- Born: 1570
- Died: 10 April 1649 (aged 78–79)
- Education: Corpus Christi College
- Title: Baronet of Redgrave
- Predecessor: Sir Nicholas Bacon, 1st Baronet, of Redgrave
- Successor: Sir Robert Bacon, 3rd Baronet
- Spouse: Phillipa Wotton
- Parents: Sir Nicholas Bacon (father); Anne Butts Bacon (mother);
- Family: Bacon Baronets
- Honours: Knight of the Shire

= Sir Edmund Bacon, 2nd Baronet, of Redgrave =

English politician

Sir Edmund Bacon, 2nd Baronet (c. 1570 - 10 April 1649) was an English baronet and politician. Edmund was wealthy, possessing around £6,000. He was a nephew of Francis Bacon and a friend of Sir Henry Wotton with whom he would often talk about his uncle's scientific experiments. Edmund's beliefs about religion are unknown, although he was described by a Puritan chaplain named Robert Allen as "Lovers of piety and justice, and friends to the church of God."

== Biography ==
He was born in 1570 as the oldest son of Sir Nicholas Bacon of Redgrave, Suffolk and his wife Anne Butts. Edmund was educated at Corpus Christi College, Cambridge, and admitted to Gray's Inn in 1586.

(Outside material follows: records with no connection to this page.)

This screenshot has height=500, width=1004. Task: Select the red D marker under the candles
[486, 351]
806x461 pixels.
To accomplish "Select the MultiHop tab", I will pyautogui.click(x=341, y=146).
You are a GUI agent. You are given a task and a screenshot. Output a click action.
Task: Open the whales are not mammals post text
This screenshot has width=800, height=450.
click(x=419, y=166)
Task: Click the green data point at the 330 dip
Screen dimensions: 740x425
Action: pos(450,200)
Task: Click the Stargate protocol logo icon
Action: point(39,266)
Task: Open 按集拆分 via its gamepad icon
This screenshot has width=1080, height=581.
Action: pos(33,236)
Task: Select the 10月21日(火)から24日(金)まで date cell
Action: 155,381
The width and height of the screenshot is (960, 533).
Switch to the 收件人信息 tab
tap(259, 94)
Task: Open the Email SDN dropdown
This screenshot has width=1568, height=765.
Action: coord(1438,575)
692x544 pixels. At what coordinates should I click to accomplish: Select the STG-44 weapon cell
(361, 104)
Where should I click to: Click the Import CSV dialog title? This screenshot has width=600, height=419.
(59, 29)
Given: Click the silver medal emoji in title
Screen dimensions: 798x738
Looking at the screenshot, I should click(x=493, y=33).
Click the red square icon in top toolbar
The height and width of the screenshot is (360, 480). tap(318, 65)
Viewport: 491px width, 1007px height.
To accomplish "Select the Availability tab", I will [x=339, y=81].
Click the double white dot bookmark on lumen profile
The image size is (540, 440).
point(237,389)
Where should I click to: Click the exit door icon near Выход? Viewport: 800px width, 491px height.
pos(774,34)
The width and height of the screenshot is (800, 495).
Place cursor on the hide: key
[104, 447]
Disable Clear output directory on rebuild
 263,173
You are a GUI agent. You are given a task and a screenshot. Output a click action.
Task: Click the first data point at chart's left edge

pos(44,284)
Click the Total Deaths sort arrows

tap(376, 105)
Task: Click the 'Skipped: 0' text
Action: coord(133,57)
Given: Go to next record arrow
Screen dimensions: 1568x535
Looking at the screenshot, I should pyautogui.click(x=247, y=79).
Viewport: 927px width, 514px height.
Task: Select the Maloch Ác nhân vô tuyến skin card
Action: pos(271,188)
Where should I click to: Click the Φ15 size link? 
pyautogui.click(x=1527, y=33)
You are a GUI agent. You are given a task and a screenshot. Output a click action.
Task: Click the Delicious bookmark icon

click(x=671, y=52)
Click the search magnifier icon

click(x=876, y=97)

Due to his family influence, he became a Knight of the Shire while still in his twenties. On 26 February 1593 he joined a subsidy committee. Later, on 9 March in 1593 he Edmund joined a legal committee.

In 1624, Bacon succeeded his father as baronet. With the help of his family, he got a seat as Member of Parliament for Eye from 1588 to 1589. Later he would become a member of parliament for Suffolk in 1593 and 1625. He was appointed High Sheriff of Suffolk in 1634.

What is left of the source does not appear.